Komut PT TMM Diduga Terlibat TPPU, Beranikah Kejaksaan Menindak?
KENDARIKINI.COM – Kuasa hukum Rudy Hariadi Tjandra, Nasruddin meminta Kejati Sultra melakukan pemeriksaan terhadap Komut PT TMM Tri Firdaus Akbarsya merupakan perintah majelis hakim berdasarkan putusan perkara korupsi tambang di PN Tipikor Kendari yang dibacakan pada 6 Mei 2024 lalu.
“Seharusnya, sejak setelah putusan itu dibacakan, penyidik langsung melakukan pemanggilan dan memeriksa Tri Firdaus Akbarsya. Karena putusan hakim itu sifatnya perintah,” ujar Nasrudin.
Namun, sejak setelah putusan dibacakan hingga saat ini, penyidik Kejati Sultra belum pernah melakukan pemeriksaan terhadap Tri Firdaus Akbarsya.
Nasruddin pun telah menyurati Kejaksaan Agung untuk memberi atensi kasus ini agar memerintahkan Kejati Sultra segara memeriksa Tri Firdaus Akbarsya.
Berdasarkan fakta persidangan yang dijabarkan dalam putusan PN Tipikor Kendari, PT TMM menyewakan dokumen terbang kepada Pelaksana Lapangan PT Lawu Agung Mining (LAM) Glen Ario Sudarto.
PT TMM sendiri memiliki kuota penjualan bijih nikel berdasarkan persetujuan Rencana Kerja Anggaran Biaya (RKAB) yang diberikan oleh Dirjen Mineral dan Batubara Kementerian ESDM.
Selanjutnya, Glen Ario Sudarto menggunakan dokumen PT TMM itu untuk menjual bijih nikel yang dikeruk oleh sejumlah perusahaan tambang secara ilegal di wilayah IUP PT Antam kepada pembeli.
Hasil sewa ‘dokter’ senilai Rp 83,4 miliar atau 6 dolar AS ini kemudian diserahkan kepada Direktur PT TMM Rudi Hariyadi Tjandra.
Selanjutnya, Rudi Tjandra mentransfer uang itu ke rekening perusahaan dan melaporkannya ke bendahara PT TMM bernama Kamaluddin.

» **Tugas Tertulis 1**
Sebutkan semua perusahaan yang namanya diawali "PT" dalam berita tentang Komut PT TMM.
» **Tugas Tertulis 2**
Ketik ulang bagian berita tentang Komut PT TMM tanpa mengubah satu huruf pun, mulai dari "Selanjutnya, Glen Ario" dan berakhir pada "Antam kepada pembeli.".
» **Tugas Tertulis 3**
Lanjutkan berita tentang Komut PT TMM dari titik teks itu berhenti.

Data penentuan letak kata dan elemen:

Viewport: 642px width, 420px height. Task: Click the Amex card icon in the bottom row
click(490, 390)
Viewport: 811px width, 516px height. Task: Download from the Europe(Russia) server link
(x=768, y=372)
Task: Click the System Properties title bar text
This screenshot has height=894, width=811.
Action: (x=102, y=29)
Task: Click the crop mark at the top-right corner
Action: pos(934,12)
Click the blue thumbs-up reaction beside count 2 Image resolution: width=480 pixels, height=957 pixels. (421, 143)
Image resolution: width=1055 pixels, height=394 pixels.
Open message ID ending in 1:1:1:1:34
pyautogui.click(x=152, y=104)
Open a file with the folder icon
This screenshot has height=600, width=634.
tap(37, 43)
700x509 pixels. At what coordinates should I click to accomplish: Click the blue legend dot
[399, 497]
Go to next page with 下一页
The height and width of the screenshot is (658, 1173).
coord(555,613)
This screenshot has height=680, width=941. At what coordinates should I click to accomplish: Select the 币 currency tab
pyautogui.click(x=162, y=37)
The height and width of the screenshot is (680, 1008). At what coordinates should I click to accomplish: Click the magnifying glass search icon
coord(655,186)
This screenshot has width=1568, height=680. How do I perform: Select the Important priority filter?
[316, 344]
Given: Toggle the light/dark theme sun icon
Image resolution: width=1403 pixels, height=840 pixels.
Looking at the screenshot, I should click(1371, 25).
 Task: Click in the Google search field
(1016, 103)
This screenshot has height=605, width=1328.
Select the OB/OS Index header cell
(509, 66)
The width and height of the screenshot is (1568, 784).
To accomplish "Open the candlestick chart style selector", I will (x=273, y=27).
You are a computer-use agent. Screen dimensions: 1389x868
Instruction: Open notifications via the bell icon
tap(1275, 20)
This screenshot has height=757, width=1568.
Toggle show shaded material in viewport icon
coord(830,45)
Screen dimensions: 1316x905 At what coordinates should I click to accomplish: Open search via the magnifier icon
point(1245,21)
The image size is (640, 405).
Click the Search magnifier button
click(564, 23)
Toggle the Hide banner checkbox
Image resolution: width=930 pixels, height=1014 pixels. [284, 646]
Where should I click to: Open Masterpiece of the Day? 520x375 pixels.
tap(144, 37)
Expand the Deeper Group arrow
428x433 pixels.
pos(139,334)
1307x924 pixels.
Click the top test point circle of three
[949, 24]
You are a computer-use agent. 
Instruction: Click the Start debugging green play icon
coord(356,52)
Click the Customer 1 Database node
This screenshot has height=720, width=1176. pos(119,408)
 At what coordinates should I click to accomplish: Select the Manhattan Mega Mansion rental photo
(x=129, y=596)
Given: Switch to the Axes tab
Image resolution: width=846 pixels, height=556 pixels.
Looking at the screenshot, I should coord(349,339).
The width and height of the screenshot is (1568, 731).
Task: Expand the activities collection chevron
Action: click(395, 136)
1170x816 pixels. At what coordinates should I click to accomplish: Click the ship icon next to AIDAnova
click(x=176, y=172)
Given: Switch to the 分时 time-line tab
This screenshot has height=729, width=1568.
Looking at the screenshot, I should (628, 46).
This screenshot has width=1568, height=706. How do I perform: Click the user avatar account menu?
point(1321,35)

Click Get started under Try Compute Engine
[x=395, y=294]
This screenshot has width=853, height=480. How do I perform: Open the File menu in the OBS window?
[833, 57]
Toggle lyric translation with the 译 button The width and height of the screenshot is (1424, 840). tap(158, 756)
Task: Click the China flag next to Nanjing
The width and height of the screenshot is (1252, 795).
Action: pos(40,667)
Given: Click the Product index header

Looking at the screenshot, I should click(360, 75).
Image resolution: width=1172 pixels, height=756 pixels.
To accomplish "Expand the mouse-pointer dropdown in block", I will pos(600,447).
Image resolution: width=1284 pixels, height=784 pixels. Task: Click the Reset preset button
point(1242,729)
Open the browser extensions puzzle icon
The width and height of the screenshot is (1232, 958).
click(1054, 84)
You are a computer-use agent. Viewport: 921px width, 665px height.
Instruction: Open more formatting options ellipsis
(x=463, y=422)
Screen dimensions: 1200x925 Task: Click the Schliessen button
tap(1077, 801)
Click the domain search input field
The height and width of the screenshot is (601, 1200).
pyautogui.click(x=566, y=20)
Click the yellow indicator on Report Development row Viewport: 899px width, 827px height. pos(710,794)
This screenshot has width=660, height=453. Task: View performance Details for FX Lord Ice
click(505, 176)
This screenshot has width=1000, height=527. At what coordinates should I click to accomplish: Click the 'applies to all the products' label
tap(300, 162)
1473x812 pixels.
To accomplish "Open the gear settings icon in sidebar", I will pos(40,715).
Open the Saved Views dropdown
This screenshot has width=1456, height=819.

» **Jawaban Tertulis 1**
PT TMM, PT Lawu Agung Mining (LAM), dan PT Antam.

» **Jawaban Tertulis 2**
Selanjutnya, Glen Ario Sudarto menggunakan dokumen PT TMM itu untuk menjual bijih nikel yang dikeruk oleh sejumlah perusahaan tambang secara ilegal di wilayah IUP PT Antam kepada pembeli.

» **Jawaban Tertulis 3**
“Kamaluddin diperintahkan untuk mentransfer uang itu ke Rudi Tjandra 2,5 dolar AS. Untuk Rudi Tjandra sendiri 0,5 dolar AS atau sekitar Rp 7 miliar. Sisanya ditransfer ke rekening pribadi Tri Firdaus, jadi Rudi Tjandra menerima manfaat dari penjualan kuota ini,” urai Nasruddin.
Namun, kata Nasruddin, hakim justru menjatuhkan vonis Rudy Hariyadi Tjandra 5 tahun penjara dan membayar uang pengganti senilai Rp 83,4 miliar tersebut. Padahal, dirinya hanya menerima Rp 7 miliar.
Seharusnya, tutur Nasrun, pihak yang dibebankan tanggung jawab untuk membayar uang pengganti Rp 83,4 miliar dikurangi Rp 7 miliar itu adalah Tri Firdaus Akbarsya.
“Saya bertanya ke kejaksaan, kalau Glen di-TPPU (ditersangkakan lagi), kanapa Tri Firdaus didiamkan, saya patut menduga ya, jangan sampai ada sesuatu dibalik ini,” tandasnya.
Terkait hal tersebut Kasipenkum Kejati Sultra, Dody akan mengecek terlebih dahulu.
“Sementara saya cek ya, ” ujarnya.
Sebelumnya juga salah satu praktisi hukum, Andre Darmawan kembali menanggapi persoalan Tipikor di WIUP PT Antam Site Konut.
Ketua KAI Sultra ini meminta Kejati Sultra untuk memaksimalkan penanganan Tindak Pidana Pencucian Uang (TPPU) dalam perkara ini, pasalnya beberapa aset yang disita masih jauh dengan angka kerugian yang ditimbulkan dalam perkara ini.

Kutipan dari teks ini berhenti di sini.